Log on, remember the correct login name, password, keyword, passcode. I write them all down – sharp intake of breath – because how am I supposed to remember when I have ebay, paypall, facebook, egg card, googlemail, yahoo all on the go?
And as for my new best friend Norton. When he works, he’s brilliant. That little friendly green tick that tells me I am safe from ‘bad men’ on the web. But when he gets a cob on and a red tick appears – I’m terrified. What can this mean? How long have I got before my precious hard drive begins to self-destruct? And the emails from ‘support’ are no good. Every single step they tell me to take is not what appears on my screen. IT support bods must be continually rolling their eyes at the likes of me who whine: ‘I can’t work the key, you know the tab, the button, the thingy.’ Computer bods mostly just tell me to switch it off and on again. Usually does it.
But then, when it works and the whole of the web is laid before me, how great is that? Must be the best invention, ever. Sharing info, reaching people in an instant, checking the weather, checking the form. Having a bit of a nose.
As a writer, my lap top is an absolute miracle. Imagine having to type and retype every time there’s so much as a typo, messing around with carbon paper, dabbing on oceans of Tippex. I learnt to touch-type on a cranky old metal manual more years ago I care to remember right now (in the year BM - before mobiles). Blind carbon copy, anyone? I wouldn’t go back.

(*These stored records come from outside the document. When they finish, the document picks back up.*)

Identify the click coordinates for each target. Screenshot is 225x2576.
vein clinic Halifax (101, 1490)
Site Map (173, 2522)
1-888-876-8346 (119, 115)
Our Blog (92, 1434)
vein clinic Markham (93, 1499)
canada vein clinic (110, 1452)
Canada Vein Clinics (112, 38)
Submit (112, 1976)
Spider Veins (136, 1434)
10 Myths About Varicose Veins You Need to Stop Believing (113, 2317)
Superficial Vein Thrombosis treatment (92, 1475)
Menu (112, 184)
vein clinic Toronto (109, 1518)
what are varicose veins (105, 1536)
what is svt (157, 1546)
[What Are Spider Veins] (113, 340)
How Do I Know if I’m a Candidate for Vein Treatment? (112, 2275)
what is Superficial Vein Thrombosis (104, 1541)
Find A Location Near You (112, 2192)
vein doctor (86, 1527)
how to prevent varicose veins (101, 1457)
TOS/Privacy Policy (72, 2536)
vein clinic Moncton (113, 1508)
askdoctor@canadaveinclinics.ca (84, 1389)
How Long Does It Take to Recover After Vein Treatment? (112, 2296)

Computer says, all right then.

Monday, 6 October 2008

Feels like home

Two years ago – remember that long hot summer we had? – I cursed the Metropolitan line. The weather was blistering and, because the tracks were melting, the trains had to go at snail’s pace through the boiling suburbs. The only ‘air-con’ on those creaking old carriages are the pull-down windows. If I was lucky and the train got up a bit of ‘lick’ a breath of air might just puff through the throng of passengers. But now – good news – Mayor Boris is going to gift us Metroland folk with brand new air-conditioned trains. And I’m feeling a little bit put-out.

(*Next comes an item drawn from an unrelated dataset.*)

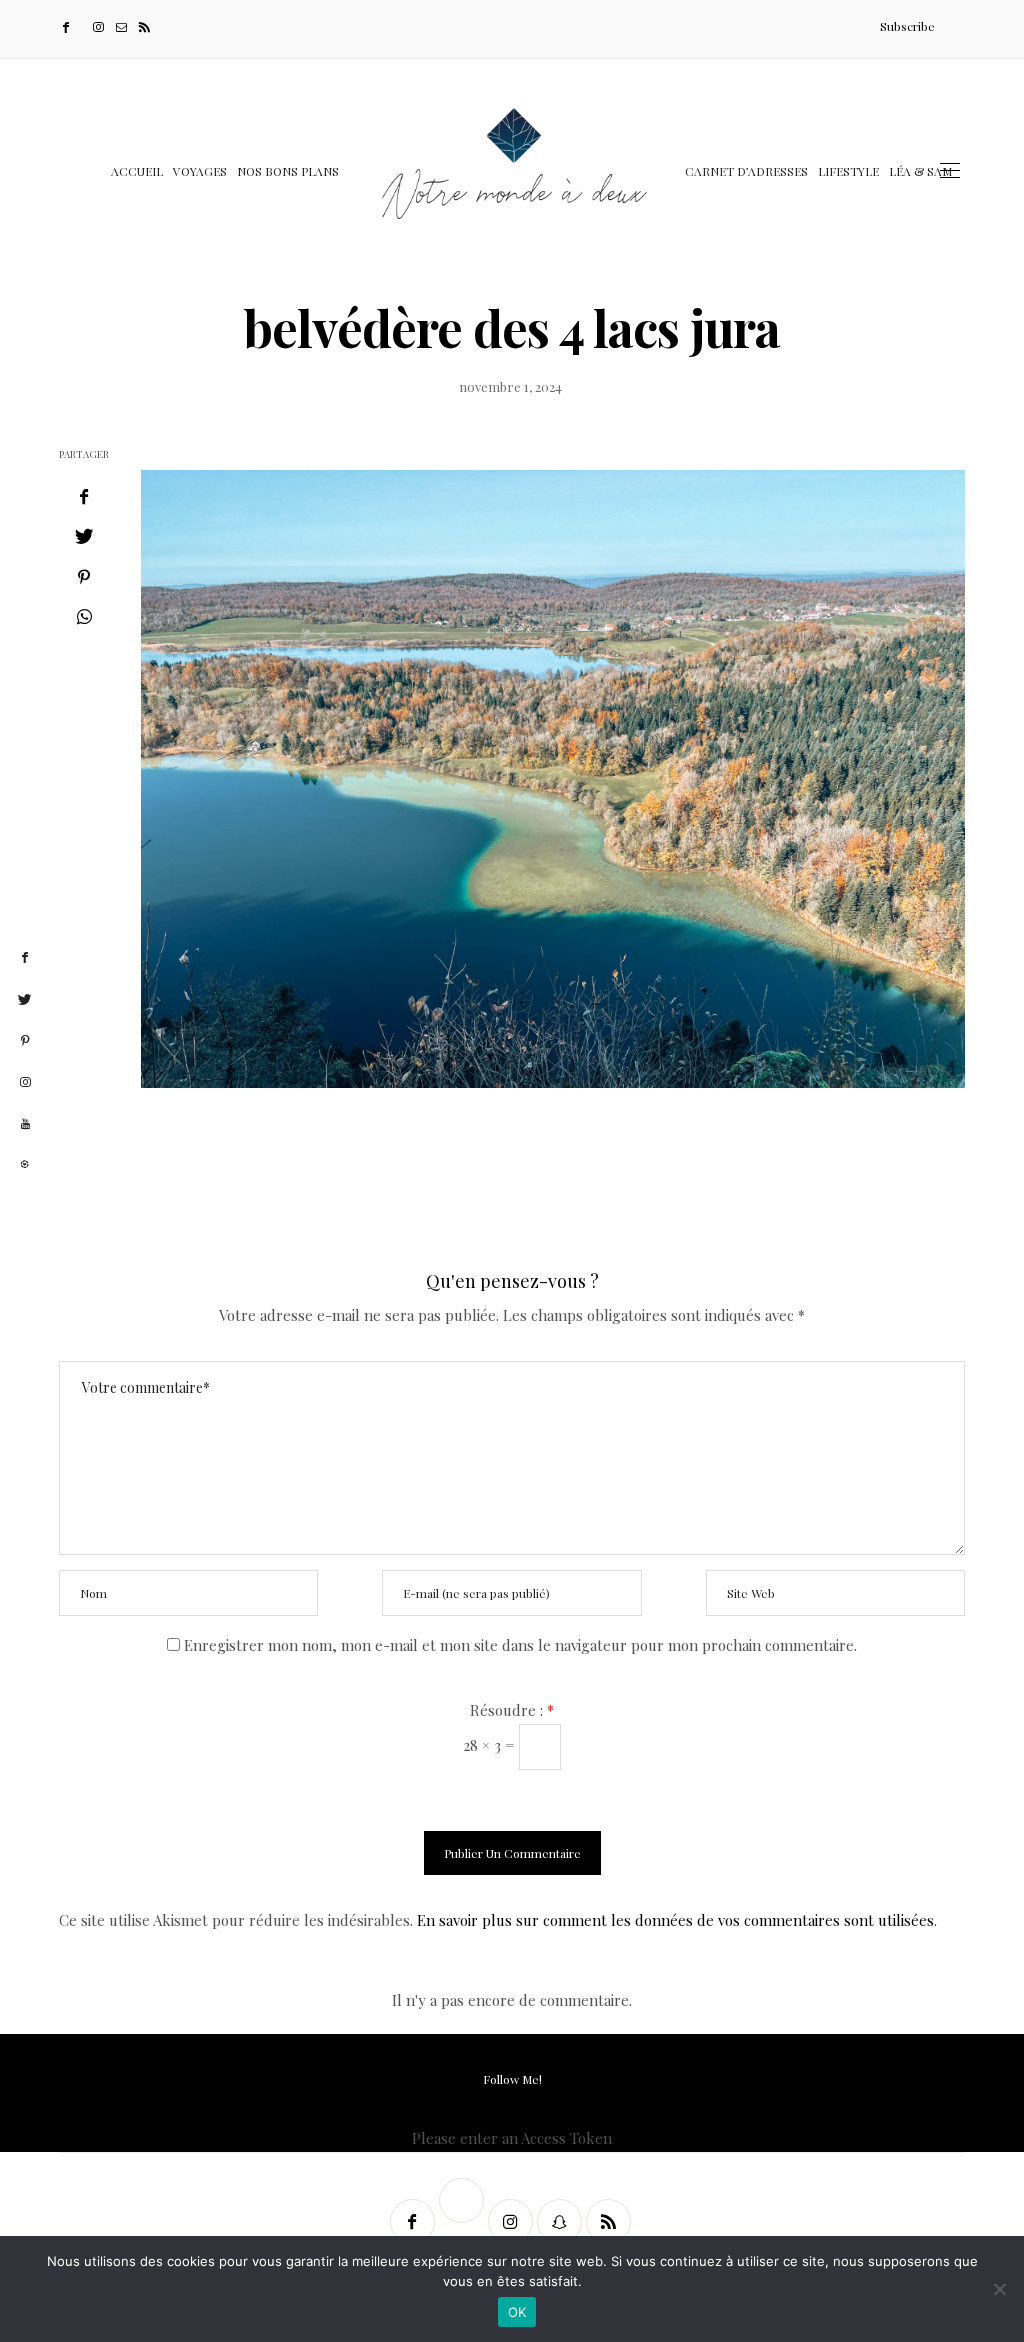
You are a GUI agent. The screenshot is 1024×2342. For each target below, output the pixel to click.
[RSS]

Born and bred in Harrow and commuting for twenty-three (count them) years, I have a love-hate relationship with the Tube. Missing a train by seconds due to signal/points malfunction has me spitting with rage, but sometimes, seeing that familiar silver-grey train rumbling in to the platform exactly in synch with my travel plans, it’s like greeting a long lost friend.
The pleasingly retro maroon livery and the high-backed seats get me all misty-eyed; they are trapped in another era. Think between the wars, Brief Encounter and Betjeman. I love the way I can start my journey on the Met Line in the deepest rural Chilterns, stay on all the way to Liverpool Street and emerge where the city meets the East End and plunge straight down Petticoat Lane. Whether chugging through leafy Bucks, past the semis and back gardens of Harrow or over the high Kilburn viaduct where it seems the whole of London is laid before me, I feel comforted. I’m either on my way somewhere exciting (well, most often work, but then again my work is in London, the finest city in the world) or I am on my way home.
Thing is, I feel at home on the Metropolitan Line. Air-con comfort or not, I fear Boris’s new carriages will change all that.